The request:
Copy out all of the material below, substituting "Command" for every "Instruction" and leaving everything else unchanged.

┏━━

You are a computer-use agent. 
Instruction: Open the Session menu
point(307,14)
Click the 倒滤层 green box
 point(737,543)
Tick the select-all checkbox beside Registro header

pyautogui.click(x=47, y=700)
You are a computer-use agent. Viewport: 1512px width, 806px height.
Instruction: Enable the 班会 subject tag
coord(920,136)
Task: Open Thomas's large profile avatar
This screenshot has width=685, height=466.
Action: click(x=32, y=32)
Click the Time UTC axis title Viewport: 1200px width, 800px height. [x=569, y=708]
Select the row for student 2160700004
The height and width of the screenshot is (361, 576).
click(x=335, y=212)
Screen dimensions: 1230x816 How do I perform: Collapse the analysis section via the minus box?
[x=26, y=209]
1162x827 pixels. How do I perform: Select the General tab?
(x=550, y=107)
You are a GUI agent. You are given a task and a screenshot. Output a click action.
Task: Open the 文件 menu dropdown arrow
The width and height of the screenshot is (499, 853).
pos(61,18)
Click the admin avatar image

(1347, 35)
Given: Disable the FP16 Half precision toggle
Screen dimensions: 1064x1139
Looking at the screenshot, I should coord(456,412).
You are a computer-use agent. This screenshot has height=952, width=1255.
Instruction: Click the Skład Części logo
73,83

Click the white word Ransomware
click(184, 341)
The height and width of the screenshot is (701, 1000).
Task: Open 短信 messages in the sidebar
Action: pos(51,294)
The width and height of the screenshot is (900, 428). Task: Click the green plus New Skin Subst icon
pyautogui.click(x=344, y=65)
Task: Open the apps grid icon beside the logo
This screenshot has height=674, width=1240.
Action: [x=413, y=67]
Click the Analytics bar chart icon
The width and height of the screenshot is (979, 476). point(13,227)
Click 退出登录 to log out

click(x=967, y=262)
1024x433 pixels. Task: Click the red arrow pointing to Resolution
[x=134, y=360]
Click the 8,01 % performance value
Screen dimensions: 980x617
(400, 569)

┗━━

Solution to this task:
You are a computer-use agent. 
Command: Open the Session menu
point(307,14)
Click the 倒滤层 green box
 point(737,543)
Tick the select-all checkbox beside Registro header

pyautogui.click(x=47, y=700)
You are a computer-use agent. Viewport: 1512px width, 806px height.
Command: Enable the 班会 subject tag
coord(920,136)
Task: Open Thomas's large profile avatar
This screenshot has width=685, height=466.
Action: click(x=32, y=32)
Click the Time UTC axis title Viewport: 1200px width, 800px height. [x=569, y=708]
Select the row for student 2160700004
The height and width of the screenshot is (361, 576).
click(x=335, y=212)
Screen dimensions: 1230x816 How do I perform: Collapse the analysis section via the minus box?
[x=26, y=209]
1162x827 pixels. How do I perform: Select the General tab?
(x=550, y=107)
You are a GUI agent. You are given a task and a screenshot. Output a click action.
Task: Open the 文件 menu dropdown arrow
The width and height of the screenshot is (499, 853).
pos(61,18)
Click the admin avatar image

(1347, 35)
Given: Disable the FP16 Half precision toggle
Screen dimensions: 1064x1139
Looking at the screenshot, I should coord(456,412).
You are a computer-use agent. This screenshot has height=952, width=1255.
Command: Click the Skład Części logo
73,83

Click the white word Ransomware
click(184, 341)
The height and width of the screenshot is (701, 1000).
Task: Open 短信 messages in the sidebar
Action: pos(51,294)
The width and height of the screenshot is (900, 428). Task: Click the green plus New Skin Subst icon
pyautogui.click(x=344, y=65)
Task: Open the apps grid icon beside the logo
This screenshot has height=674, width=1240.
Action: [x=413, y=67]
Click the Analytics bar chart icon
The width and height of the screenshot is (979, 476). point(13,227)
Click 退出登录 to log out

click(x=967, y=262)
1024x433 pixels. Task: Click the red arrow pointing to Resolution
[x=134, y=360]
Click the 8,01 % performance value
Screen dimensions: 980x617
(400, 569)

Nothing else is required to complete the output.